E Chenhao che durante l’estate è stato in Cina per trenta giorni scrive: «Ho visto per la prima volta una tigre vera. Ma gentile».

Queste piccole scritture illuminano l’argomento vacanze di una luce nuova, mi permettono di osservare i bambini nel loro mondo, nella loro sensibilità, nella capacità di cogliere dettagli. Mi diventano più chiare alcune dinamiche dei loro comportamenti, le luci e le ombre. Di alcune frasi scritte ne parliamo perché vogliamo sapere di più, ascoltiamo le canzoni e le musiche che hanno citato, e questa cosa li ha entusiasmati più di ogni altra. Si esaltano quando cerco le canzoni e i video dei T-Boys, un gruppo cinese di adolescenti cantanti ballerini a me ovviamente sconosciuti. La scuola entra nella loro vita, la loro vita entra a scuola. E ne ho la prova quando il giorno dopo, di sua iniziativa, Leia porta a scuola il suo vestito rumeno e tutte le bambine lo vogliono provare. E poi disegnano, come ha fatto Beatrice Alemagna, in piccoli spazi, le azioni per scoprire il mondo: quelle che hanno compiuto e quelle che avrebbero desiderato, quelle più facili da disegnare o quelle più suggestive. Sono illustrazioni che ognuno esegue con il suo stile, personale e ben definito, e siccome si tratta di vere miniature ne curano ogni particolare. È come aver puntato una lente che inquadra e valorizza ogni situazione che vogliono rappresentare. E questa bella raccolta di vignette sarà la copertina del nostro quaderno di Storie e poesie, il primo di questo nuovo anno che inizia all’insegna della scoperta del mondo.

Infine Giulia mi dice che ha riconosciuto l’illustratrice di Un grande giorno di niente e le sembra che sia la stessa di Lotta combina guai che ha letto durante l’estate. Adelina si incuriosisce e vuole conoscere questo libro e quindi lo porterò a scuola, solo per lei. Come mi sento orgogliosa in questi casi e quanto mi piace attribuirmi il merito di questa capacità di osservare, cogliere, accorgersi, interessarsi a ciò che dice un compagno, questa attenzione che rende ogni cosa speciale: una figura in un libro, una parola, un ricordo, persino una giornata a scuola, che notoriamente per i bambini a cui si chiede Cosa hai fatto oggi? è sempre un giorno di niente.
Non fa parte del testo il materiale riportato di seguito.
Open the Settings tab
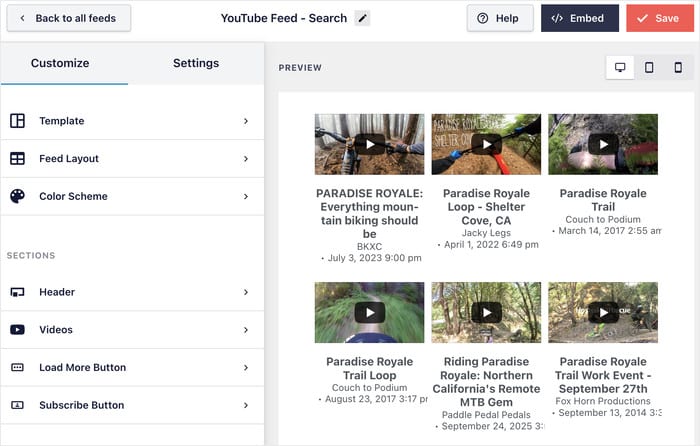 (x=196, y=63)
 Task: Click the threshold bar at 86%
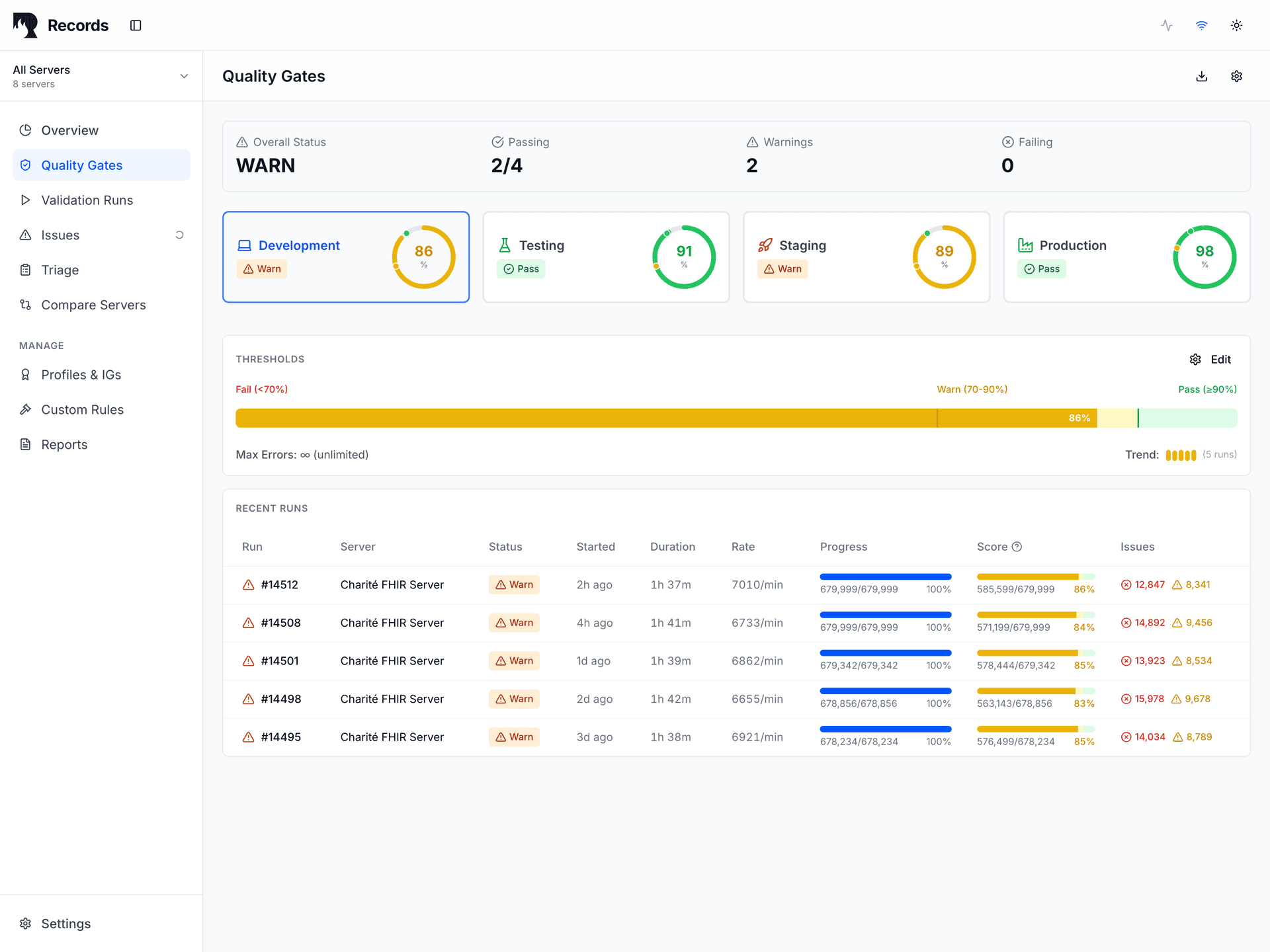[1080, 418]
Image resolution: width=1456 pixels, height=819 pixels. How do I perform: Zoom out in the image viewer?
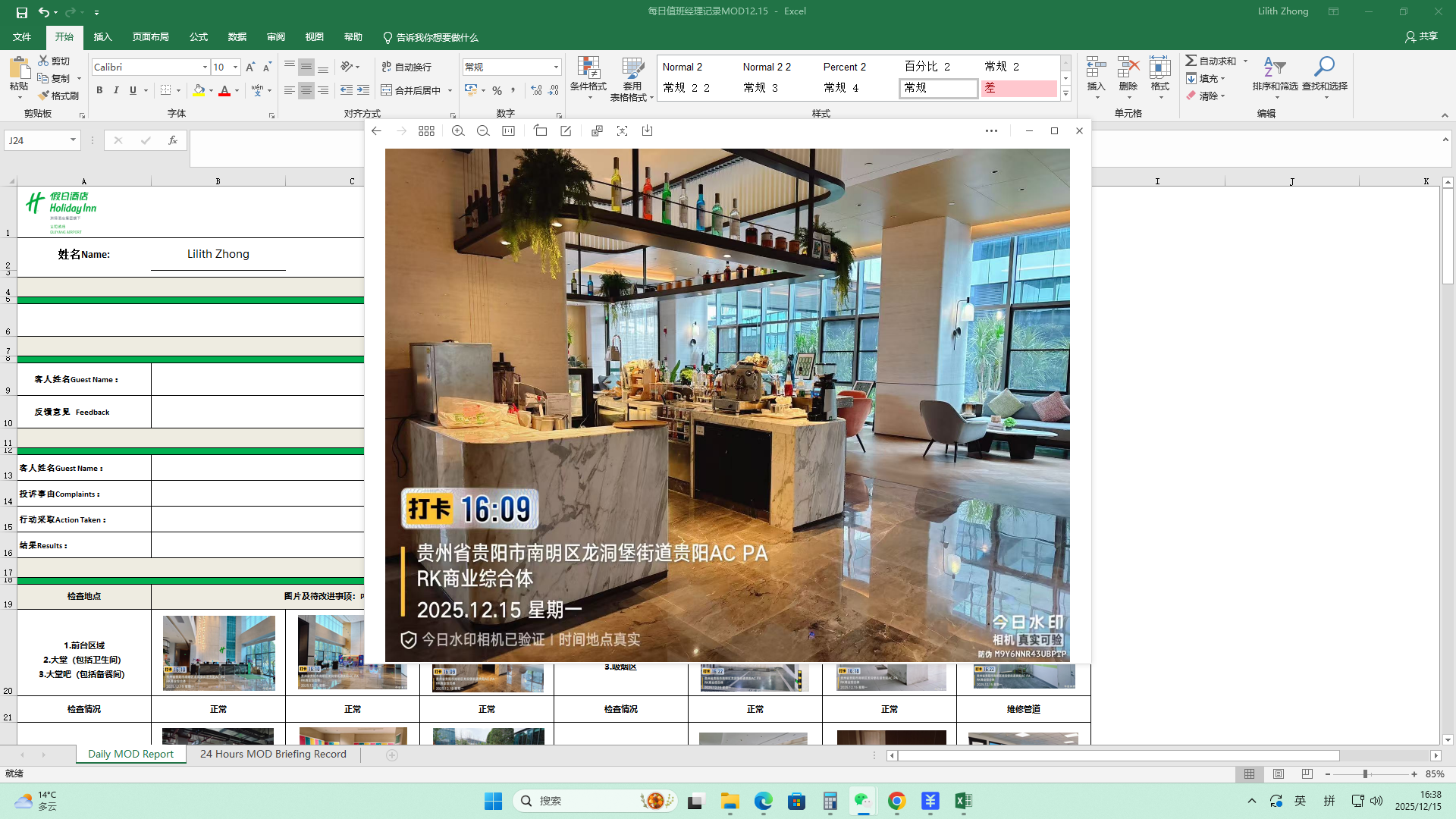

P.S. Nei giorni seguenti Natalia ha portato a scuola Cuori di Waffel e io Vacanze all’isola dei gabbiani, per continuare a parlare di vacanze in modi diversi, per "sfruttare" l’entusiasmo e la motivazione nati dal nostro lavoro e continuare a leggere, un po’ insieme e un po’ da soli, secondo i propri tempi e interessi. Succede spesso così. Potrei banalmente dire che i libri sono come le ciliegie e uno tira l’altro ma in realtà non è così semplice. Creare l’abitudine della lettura è un lavoro lungo che deve trovarci sempre pronti e preparati. Pronti a parlare di libri, ma soprattutto a parlare con i bambini, a dedicare loro del tempo, pronti a suggerire e a cogliere suggerimenti. Pronti a fare tesoro delle loro considerazioni appropriate ma ancor di più delle loro impertinenze e divagazioni. Sono quelle che più di ogni altra cosa ci portano a capire le reciproche profondità, a cercare e trovare insieme i libri più giusti per sviluppare argomenti e percorsi. Perché sarebbe davvero un peccato trascorrere cinque anni di scuola insieme e non arrivare a conoscersi.